▸ **DATA TO USE**
◇ ◇ ◇ ◇ ◇
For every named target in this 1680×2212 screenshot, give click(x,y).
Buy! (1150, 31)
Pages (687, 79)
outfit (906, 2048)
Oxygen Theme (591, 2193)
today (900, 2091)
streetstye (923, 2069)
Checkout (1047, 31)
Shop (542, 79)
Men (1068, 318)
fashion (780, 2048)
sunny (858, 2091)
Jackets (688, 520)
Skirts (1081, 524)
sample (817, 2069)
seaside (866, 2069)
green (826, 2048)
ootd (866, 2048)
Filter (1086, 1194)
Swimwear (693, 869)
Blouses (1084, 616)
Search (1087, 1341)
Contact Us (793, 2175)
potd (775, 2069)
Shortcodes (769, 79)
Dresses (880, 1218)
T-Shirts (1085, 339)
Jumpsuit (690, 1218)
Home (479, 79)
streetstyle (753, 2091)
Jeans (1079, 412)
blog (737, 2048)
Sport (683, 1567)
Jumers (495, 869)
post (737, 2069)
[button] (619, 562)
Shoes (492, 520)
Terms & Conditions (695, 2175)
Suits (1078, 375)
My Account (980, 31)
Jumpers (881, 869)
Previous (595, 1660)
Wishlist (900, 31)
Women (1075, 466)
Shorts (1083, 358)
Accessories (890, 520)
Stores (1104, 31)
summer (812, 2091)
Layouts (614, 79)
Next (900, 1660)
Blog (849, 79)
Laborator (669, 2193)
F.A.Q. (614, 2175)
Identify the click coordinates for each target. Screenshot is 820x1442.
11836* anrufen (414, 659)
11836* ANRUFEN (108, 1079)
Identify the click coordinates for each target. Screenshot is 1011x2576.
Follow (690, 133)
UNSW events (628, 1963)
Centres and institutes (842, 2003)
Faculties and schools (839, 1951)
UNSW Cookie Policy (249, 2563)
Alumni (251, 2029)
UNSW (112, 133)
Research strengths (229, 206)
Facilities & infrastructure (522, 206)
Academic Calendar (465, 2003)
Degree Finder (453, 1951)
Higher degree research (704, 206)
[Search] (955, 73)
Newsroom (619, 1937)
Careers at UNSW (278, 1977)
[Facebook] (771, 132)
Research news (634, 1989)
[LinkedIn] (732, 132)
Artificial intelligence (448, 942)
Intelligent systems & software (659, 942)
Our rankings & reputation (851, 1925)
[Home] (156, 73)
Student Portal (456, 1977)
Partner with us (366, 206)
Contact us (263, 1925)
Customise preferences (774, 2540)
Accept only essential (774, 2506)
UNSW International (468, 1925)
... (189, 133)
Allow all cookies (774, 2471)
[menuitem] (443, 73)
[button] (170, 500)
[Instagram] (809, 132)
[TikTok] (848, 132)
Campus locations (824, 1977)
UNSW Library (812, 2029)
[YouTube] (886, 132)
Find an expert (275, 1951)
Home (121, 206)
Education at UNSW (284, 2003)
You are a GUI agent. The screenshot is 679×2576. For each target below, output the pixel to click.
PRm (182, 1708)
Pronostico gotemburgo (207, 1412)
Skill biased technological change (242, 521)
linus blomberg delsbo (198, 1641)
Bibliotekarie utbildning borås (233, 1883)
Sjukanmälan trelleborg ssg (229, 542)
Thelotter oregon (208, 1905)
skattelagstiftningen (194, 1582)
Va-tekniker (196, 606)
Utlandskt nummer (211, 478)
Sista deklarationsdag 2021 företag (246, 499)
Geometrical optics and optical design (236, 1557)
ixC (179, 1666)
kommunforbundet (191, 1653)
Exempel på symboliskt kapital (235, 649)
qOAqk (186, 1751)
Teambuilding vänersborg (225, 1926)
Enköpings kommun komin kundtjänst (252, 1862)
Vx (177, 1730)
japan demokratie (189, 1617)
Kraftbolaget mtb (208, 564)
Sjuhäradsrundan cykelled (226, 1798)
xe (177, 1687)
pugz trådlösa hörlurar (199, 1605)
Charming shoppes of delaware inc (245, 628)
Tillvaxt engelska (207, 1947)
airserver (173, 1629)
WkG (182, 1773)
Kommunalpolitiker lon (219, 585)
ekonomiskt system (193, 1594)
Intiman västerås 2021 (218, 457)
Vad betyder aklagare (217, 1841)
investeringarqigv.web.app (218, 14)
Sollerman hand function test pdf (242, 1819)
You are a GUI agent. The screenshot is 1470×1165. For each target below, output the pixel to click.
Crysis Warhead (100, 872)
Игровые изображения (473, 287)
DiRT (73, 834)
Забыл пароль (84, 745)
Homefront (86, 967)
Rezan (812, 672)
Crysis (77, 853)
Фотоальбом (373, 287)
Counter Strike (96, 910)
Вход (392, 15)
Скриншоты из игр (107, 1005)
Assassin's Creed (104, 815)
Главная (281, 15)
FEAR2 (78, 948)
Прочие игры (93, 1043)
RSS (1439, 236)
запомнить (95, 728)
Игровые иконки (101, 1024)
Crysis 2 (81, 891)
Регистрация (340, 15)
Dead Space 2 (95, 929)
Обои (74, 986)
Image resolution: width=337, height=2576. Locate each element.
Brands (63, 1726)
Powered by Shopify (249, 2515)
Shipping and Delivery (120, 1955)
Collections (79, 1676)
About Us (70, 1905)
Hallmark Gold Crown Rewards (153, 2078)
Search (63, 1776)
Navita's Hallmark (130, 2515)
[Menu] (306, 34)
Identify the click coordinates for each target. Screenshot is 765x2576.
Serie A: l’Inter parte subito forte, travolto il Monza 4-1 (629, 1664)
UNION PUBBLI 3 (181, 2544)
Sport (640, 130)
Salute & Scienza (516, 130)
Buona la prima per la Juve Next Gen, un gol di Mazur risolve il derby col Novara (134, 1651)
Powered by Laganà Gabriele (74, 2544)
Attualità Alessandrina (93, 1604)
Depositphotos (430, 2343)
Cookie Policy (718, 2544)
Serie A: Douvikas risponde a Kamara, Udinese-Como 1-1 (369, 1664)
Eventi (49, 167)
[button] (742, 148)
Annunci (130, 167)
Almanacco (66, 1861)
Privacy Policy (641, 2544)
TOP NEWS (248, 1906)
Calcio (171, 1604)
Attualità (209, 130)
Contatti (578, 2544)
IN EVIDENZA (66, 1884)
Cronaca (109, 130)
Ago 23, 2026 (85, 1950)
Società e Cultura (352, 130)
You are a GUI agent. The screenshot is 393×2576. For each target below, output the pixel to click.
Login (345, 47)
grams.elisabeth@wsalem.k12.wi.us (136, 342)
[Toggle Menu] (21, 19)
◇ ◇ ◇ ◇ ◇
▸ **WHAT YOU ARE ASKED TO DO**
Lines above with the string "Игровые" need to be found and copied.

▸ **ANSWER BELOW**
Игровые изображения (473, 287)
Игровые иконки (101, 1024)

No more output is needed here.